Ma dimmi tu questi negri
che vengono a prendersi per disperazione
ciò che noi ci prendemmo con la violenza,
la spada e la croce santa,
lasciandoci dietro solo disperazione.
Ma dimmi tu questi negri
che hanno cellulari e guardano le nostre donne,
mentre noi da sempre
ci fottiamo le loro
un tanto a botta nelle strade nere delle periferie,
e prendiamo il silicio dalle cave delle loro terre,
e come osano poi questi negri
avere desideri proprio uguali ai nostri
manco fossero umani.
Ma dimmi tu questi negri che attraversano il mare
come se fosse messo lì per viaggiare
e non per tenerli lontani,
per galleggiare e non per affondare,
per andare e non per tornare.
Ma dimmi tu questi negri
ex schiavi dei bianchi
che vengono qui a rubarci il pane
proprio ora che gli schiavi siamo noi
messi in ginocchio e catene
da politici e finanzieri bianchi
con colletti bianchi
e canini e incisivi sorridenti
e perfettamente bianchi,
che in meno di trent’anni
ci hanno fatto schiavi.
Ma dimmi tu questi negri
che hanno scoperto ora che la terra è una,
è rotonda,
e che a seguire la rotta della loro fame
si arriva dritti dritti alla nostra opulenza.
Ma dimmi tu questi negri
che facessero come i nostri nonni:
cioè tornare nella giungla e sui rami alti
visto che sono loro i nostri progenitori
e che l’umanità è tutta africana.
Ma dimmi tu questi negri che non rispettano i confini della nostra ignoranza e i muri della nostra paura.

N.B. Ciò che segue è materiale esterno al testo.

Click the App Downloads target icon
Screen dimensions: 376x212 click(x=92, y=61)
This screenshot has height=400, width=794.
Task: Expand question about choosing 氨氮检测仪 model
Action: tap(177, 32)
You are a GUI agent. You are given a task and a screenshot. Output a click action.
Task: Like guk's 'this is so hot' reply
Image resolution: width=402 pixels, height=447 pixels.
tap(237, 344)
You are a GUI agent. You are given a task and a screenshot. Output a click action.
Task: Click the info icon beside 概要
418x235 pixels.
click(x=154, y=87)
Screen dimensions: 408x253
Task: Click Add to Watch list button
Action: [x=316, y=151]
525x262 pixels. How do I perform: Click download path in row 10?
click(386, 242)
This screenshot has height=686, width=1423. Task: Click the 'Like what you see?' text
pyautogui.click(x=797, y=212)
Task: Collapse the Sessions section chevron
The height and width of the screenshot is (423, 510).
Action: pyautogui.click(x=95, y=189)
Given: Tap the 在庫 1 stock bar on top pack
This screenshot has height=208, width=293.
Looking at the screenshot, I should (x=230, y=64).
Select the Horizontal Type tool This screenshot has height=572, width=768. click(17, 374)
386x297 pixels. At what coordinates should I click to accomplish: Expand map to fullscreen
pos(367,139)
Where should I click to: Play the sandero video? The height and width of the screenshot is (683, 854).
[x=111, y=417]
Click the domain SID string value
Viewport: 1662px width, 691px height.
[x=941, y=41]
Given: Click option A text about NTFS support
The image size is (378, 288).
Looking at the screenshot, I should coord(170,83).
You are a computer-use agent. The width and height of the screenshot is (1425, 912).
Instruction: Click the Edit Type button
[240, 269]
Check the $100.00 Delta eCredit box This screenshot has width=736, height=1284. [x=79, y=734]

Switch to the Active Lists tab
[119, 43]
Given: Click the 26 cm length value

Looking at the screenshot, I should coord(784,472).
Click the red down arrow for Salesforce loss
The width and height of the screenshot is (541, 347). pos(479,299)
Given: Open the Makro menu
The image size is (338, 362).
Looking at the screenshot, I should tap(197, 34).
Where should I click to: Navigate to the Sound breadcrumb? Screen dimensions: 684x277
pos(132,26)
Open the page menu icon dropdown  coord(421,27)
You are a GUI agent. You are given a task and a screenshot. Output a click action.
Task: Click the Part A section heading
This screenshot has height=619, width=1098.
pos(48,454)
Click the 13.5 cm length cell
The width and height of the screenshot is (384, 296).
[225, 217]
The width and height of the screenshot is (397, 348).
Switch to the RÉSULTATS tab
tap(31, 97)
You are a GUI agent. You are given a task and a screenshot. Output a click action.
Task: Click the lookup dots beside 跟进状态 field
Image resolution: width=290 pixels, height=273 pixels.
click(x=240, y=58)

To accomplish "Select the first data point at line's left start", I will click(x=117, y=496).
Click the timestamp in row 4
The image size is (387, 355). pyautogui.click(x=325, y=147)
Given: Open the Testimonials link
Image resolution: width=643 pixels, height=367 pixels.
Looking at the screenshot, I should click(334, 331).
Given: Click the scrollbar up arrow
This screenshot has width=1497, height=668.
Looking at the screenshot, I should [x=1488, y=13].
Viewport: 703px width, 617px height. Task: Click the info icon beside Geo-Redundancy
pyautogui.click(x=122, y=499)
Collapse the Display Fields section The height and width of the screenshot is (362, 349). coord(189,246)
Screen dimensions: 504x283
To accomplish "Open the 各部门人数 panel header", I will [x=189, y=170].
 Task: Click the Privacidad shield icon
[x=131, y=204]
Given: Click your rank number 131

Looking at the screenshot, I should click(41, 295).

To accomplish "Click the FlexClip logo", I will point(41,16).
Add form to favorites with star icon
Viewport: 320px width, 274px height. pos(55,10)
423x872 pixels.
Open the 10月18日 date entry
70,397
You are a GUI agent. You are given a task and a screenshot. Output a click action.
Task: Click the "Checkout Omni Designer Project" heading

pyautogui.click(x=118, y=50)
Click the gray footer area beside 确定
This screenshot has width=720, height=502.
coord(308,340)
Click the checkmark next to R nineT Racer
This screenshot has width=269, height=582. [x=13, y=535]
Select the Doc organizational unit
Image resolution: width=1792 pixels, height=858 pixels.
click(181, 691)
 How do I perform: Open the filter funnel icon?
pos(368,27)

Ma dimmi tu questi negri che persino si comprano le sigarette
dopo che noi ci siamo fumati le loro foreste,
le loro miniere,
il loro passato,
il loro presente
ma abbiamo commesso l’imperdonabile errore di lasciargli una vita
e un futuro
a cui dimmi tu, questi negri,
non rinunciano mica.
Ma dimmi tu questi negri
che si portano il loro Dio da casa
anziché temere il nostro,
e sanno ninna nanne e leggende e favole più antiche delle nostre e parlano male la nostra lingua
ma benissimo le loro che però noi non capiamo.
Ma dimmi tu questi negri a cui non vogliamo stringere la mano
né far mettere piede in casa,
sebbene a ben guardare
abbiano i palmi delle mani e dei piedi perfettamente bianchi.
Proprio come i nostri.
Andrea Ivaz Melis
Spero che qualcuno rifletta
Ciao, benvenuta nel blog Lo spero anch’io.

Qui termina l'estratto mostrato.